CD8 + T cell subset (CD 8) + Primitive T cells) is CD8 + The T cells, in their initial state prior to their effect, can rapidly clonally expand to form phenotypic and functional heterogeneous effector cells that migrate to the corners of the body to exert antiviral, antitumor functions. In central lymphoid organs, CD8 + Primary T cells interact with antigen presenting cells in a first phase driving CD8 + The process of differentiating primitive T cells into effector cells causes them to activate rapidly.

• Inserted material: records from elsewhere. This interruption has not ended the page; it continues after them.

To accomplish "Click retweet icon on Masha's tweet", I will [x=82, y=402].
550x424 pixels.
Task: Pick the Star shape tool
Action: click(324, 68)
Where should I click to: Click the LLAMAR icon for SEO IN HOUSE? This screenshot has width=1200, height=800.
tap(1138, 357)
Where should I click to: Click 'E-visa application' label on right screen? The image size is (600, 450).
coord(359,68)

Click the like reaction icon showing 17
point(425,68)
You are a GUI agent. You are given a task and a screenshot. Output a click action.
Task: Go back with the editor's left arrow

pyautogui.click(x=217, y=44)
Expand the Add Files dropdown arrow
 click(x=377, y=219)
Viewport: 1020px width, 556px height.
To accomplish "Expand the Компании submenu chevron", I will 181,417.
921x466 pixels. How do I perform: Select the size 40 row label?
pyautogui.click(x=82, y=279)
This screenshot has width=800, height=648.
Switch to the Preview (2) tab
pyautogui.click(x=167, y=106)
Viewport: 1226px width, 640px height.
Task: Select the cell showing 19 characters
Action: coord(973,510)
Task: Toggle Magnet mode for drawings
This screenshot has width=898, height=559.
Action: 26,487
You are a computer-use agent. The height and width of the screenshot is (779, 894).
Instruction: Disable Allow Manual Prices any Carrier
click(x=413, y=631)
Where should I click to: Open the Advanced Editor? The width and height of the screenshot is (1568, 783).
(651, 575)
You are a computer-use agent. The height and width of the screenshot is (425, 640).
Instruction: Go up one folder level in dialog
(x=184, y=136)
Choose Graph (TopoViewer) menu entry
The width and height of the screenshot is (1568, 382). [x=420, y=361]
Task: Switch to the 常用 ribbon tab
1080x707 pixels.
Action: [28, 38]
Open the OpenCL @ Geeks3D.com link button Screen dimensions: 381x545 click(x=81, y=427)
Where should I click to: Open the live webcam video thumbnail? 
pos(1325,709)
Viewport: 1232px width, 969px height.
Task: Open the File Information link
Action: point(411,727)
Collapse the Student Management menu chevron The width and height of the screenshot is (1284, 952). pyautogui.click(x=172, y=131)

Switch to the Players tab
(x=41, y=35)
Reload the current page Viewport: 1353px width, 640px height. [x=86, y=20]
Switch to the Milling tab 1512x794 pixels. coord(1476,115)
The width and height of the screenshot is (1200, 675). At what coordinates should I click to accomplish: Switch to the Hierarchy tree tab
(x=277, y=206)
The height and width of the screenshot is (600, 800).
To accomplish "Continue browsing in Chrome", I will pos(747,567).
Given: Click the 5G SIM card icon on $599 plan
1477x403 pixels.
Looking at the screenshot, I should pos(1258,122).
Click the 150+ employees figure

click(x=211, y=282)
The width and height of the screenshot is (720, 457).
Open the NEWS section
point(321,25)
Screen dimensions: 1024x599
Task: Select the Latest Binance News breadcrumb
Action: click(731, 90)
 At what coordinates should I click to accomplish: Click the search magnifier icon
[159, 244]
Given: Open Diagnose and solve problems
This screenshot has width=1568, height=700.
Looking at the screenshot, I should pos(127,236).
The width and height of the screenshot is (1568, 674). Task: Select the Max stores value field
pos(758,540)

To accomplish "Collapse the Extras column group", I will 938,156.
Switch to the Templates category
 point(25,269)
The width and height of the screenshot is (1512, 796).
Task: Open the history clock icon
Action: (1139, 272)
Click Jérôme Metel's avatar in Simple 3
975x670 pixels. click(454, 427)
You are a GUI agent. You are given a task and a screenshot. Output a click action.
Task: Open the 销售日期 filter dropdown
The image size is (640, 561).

This interaction continues at the site of infection to modulate the immune response, killing the target cells.
At present, in the aspect of cell senescence delay, people delay senescence mostly through stem cell exosomes, and only verify at the cell level but not at the individual level, and no related prior art for discovering immune cells capable of delaying senescence exists at present.
Disclosure of Invention
The invention aims at overcoming the defects of the prior art and provides a CD8 capable of delaying senescence + The preparation and application of the original T cells provide a new intervention strategy for deferring senility.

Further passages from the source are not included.